> _Records from a pointing dataset_
* Begin *

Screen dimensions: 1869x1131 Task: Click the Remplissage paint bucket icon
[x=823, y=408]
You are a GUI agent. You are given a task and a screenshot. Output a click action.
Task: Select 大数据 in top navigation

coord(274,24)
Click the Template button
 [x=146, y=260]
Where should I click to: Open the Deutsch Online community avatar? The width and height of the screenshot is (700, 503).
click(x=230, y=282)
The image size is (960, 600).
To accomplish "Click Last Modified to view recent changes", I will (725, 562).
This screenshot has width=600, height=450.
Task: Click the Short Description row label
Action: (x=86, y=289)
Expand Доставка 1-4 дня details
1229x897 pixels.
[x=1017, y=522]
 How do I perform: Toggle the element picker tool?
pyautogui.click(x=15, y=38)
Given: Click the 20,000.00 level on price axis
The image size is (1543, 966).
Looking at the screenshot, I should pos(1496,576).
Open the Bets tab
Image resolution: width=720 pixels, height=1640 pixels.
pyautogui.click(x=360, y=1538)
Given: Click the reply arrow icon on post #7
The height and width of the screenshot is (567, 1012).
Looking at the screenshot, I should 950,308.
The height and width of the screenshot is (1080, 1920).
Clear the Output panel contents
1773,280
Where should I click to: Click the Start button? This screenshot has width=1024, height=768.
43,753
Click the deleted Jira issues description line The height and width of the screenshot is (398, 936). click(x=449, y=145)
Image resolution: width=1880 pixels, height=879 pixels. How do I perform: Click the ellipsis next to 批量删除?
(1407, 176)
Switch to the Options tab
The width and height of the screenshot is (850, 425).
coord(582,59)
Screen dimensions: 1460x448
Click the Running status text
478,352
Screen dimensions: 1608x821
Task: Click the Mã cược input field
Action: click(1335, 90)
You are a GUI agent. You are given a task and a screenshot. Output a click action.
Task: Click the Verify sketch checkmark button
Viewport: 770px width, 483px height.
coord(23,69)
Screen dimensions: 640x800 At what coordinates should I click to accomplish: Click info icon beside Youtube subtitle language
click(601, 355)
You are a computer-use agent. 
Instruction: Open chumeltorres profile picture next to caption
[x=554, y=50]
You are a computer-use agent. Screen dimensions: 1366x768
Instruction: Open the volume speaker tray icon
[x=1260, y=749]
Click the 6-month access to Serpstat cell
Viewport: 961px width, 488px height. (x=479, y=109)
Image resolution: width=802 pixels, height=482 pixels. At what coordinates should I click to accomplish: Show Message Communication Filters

* End *

> _Your instructions_
Update the records above by changing each "GUI agent" to "interface agent", leaving every other line and character as it is.

> _Exercise answer_
Screen dimensions: 1869x1131 Task: Click the Remplissage paint bucket icon
[x=823, y=408]
You are a interface agent. You are given a task and a screenshot. Output a click action.
Task: Select 大数据 in top navigation

coord(274,24)
Click the Template button
 [x=146, y=260]
Where should I click to: Open the Deutsch Online community avatar? The width and height of the screenshot is (700, 503).
click(x=230, y=282)
The image size is (960, 600).
To accomplish "Click Last Modified to view recent changes", I will (725, 562).
This screenshot has width=600, height=450.
Task: Click the Short Description row label
Action: (x=86, y=289)
Expand Доставка 1-4 дня details
1229x897 pixels.
[x=1017, y=522]
 How do I perform: Toggle the element picker tool?
pyautogui.click(x=15, y=38)
Given: Click the 20,000.00 level on price axis
The image size is (1543, 966).
Looking at the screenshot, I should pos(1496,576).
Open the Bets tab
Image resolution: width=720 pixels, height=1640 pixels.
pyautogui.click(x=360, y=1538)
Given: Click the reply arrow icon on post #7
The height and width of the screenshot is (567, 1012).
Looking at the screenshot, I should 950,308.
The height and width of the screenshot is (1080, 1920).
Clear the Output panel contents
1773,280
Where should I click to: Click the Start button? This screenshot has width=1024, height=768.
43,753
Click the deleted Jira issues description line The height and width of the screenshot is (398, 936). click(x=449, y=145)
Image resolution: width=1880 pixels, height=879 pixels. How do I perform: Click the ellipsis next to 批量删除?
(1407, 176)
Switch to the Options tab
The width and height of the screenshot is (850, 425).
coord(582,59)
Screen dimensions: 1460x448
Click the Running status text
478,352
Screen dimensions: 1608x821
Task: Click the Mã cược input field
Action: click(1335, 90)
You are a interface agent. You are given a task and a screenshot. Output a click action.
Task: Click the Verify sketch checkmark button
Viewport: 770px width, 483px height.
coord(23,69)
Screen dimensions: 640x800 At what coordinates should I click to accomplish: Click info icon beside Youtube subtitle language
click(601, 355)
You are a computer-use agent. 
Instruction: Open chumeltorres profile picture next to caption
[x=554, y=50]
You are a computer-use agent. Screen dimensions: 1366x768
Instruction: Open the volume speaker tray icon
[x=1260, y=749]
Click the 6-month access to Serpstat cell
Viewport: 961px width, 488px height. (x=479, y=109)
Image resolution: width=802 pixels, height=482 pixels. At what coordinates should I click to accomplish: Show Message Communication Filters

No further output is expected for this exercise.